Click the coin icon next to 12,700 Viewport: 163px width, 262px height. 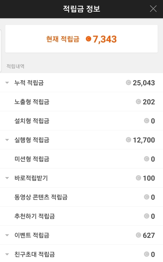pos(129,140)
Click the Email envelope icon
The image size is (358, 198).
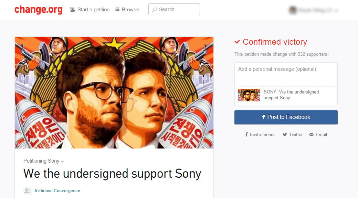coord(312,134)
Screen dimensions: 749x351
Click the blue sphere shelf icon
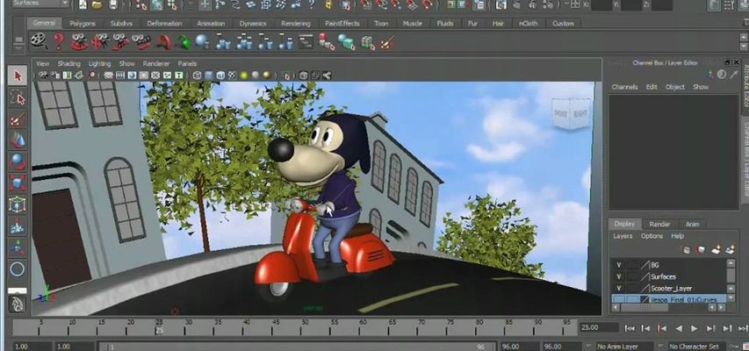pos(203,40)
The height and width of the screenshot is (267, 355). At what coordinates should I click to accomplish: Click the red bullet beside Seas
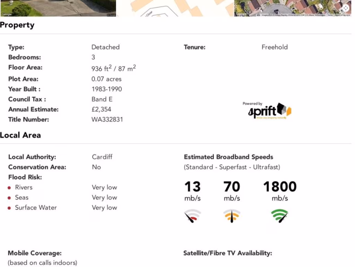pyautogui.click(x=10, y=198)
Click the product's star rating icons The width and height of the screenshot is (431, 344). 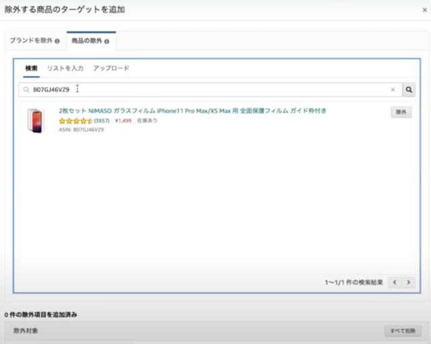(75, 121)
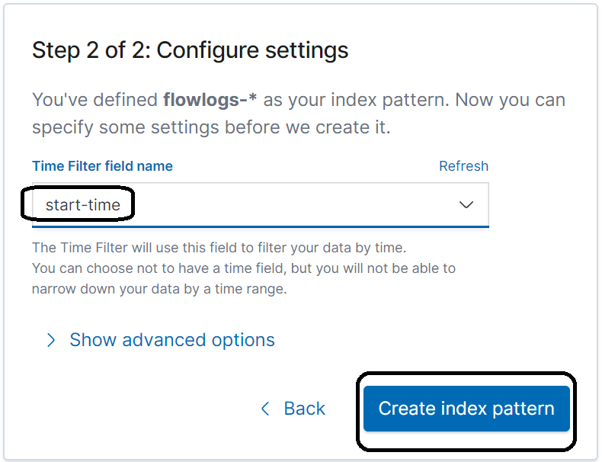Click the 'Time Filter will use this field' help text

pos(219,248)
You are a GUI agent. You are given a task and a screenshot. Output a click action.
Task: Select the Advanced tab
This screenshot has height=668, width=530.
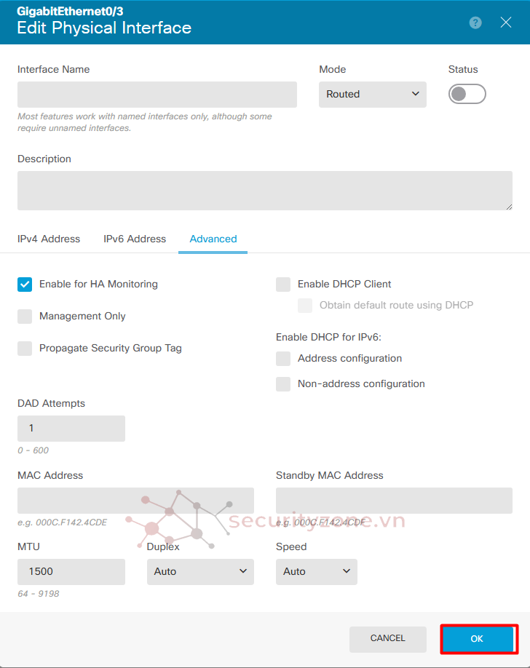[x=213, y=239]
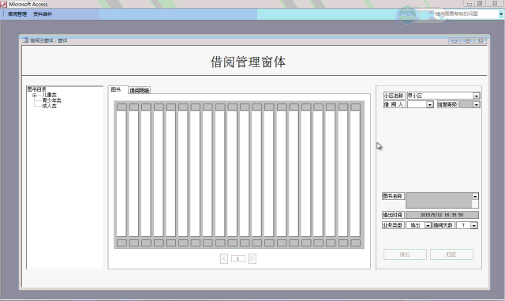The width and height of the screenshot is (505, 301).
Task: Click the 借出时间 date field
Action: [442, 215]
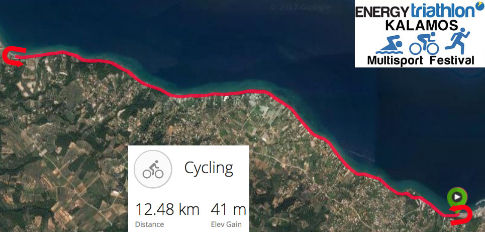
Task: Click the gray cycling activity icon
Action: point(153,169)
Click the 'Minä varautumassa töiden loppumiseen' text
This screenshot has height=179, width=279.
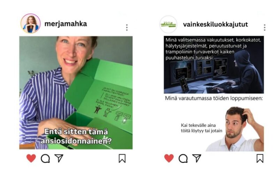[x=214, y=98]
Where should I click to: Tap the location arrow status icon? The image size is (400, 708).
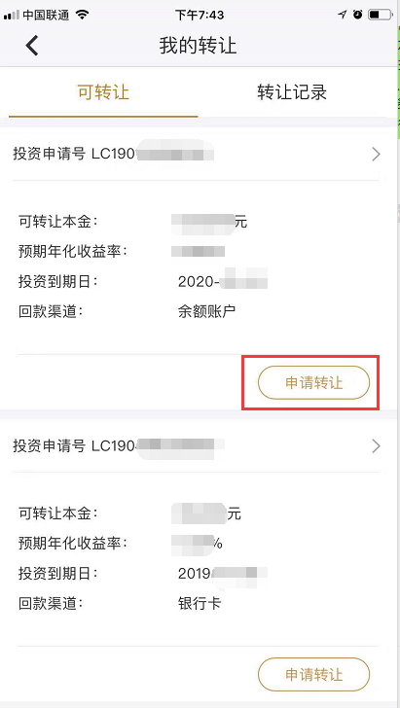(343, 15)
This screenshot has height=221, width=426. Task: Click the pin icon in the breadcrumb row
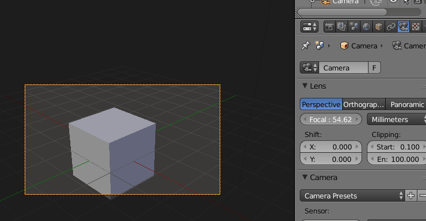[306, 46]
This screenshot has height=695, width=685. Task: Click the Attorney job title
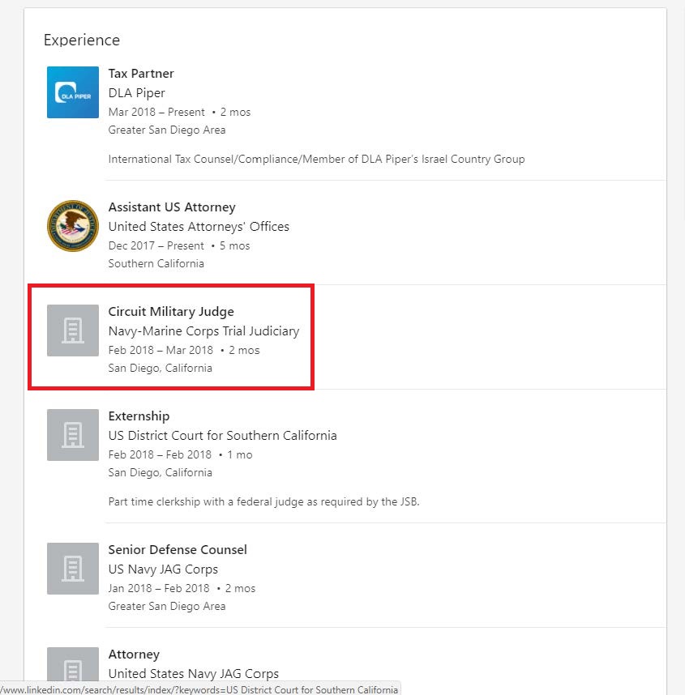point(134,654)
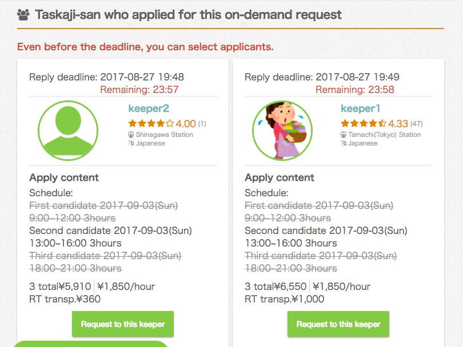Image resolution: width=463 pixels, height=347 pixels.
Task: Click keeper2's green default avatar
Action: tap(68, 131)
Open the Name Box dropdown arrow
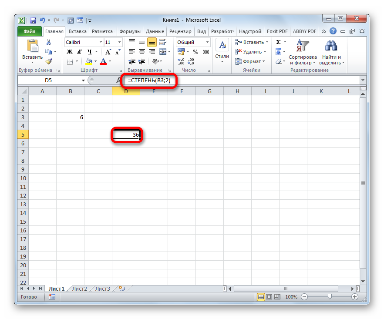The image size is (384, 319). 83,81
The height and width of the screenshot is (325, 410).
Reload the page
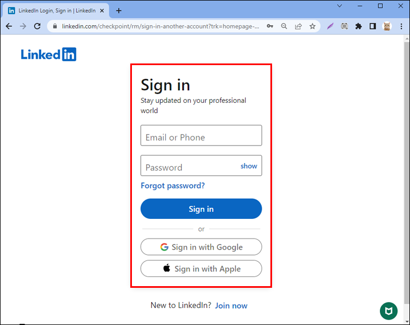point(37,26)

---*---

• YOUR GOAL
Beginning with the line that bears "Open the Name Box dropdown arrow", output each line through the last line of the listing exactly, and no others; skip the pictures.

• WRITTEN SOLUTION
Open the Name Box dropdown arrow
The image size is (384, 319). 83,81
The height and width of the screenshot is (325, 410).
Reload the page
point(37,26)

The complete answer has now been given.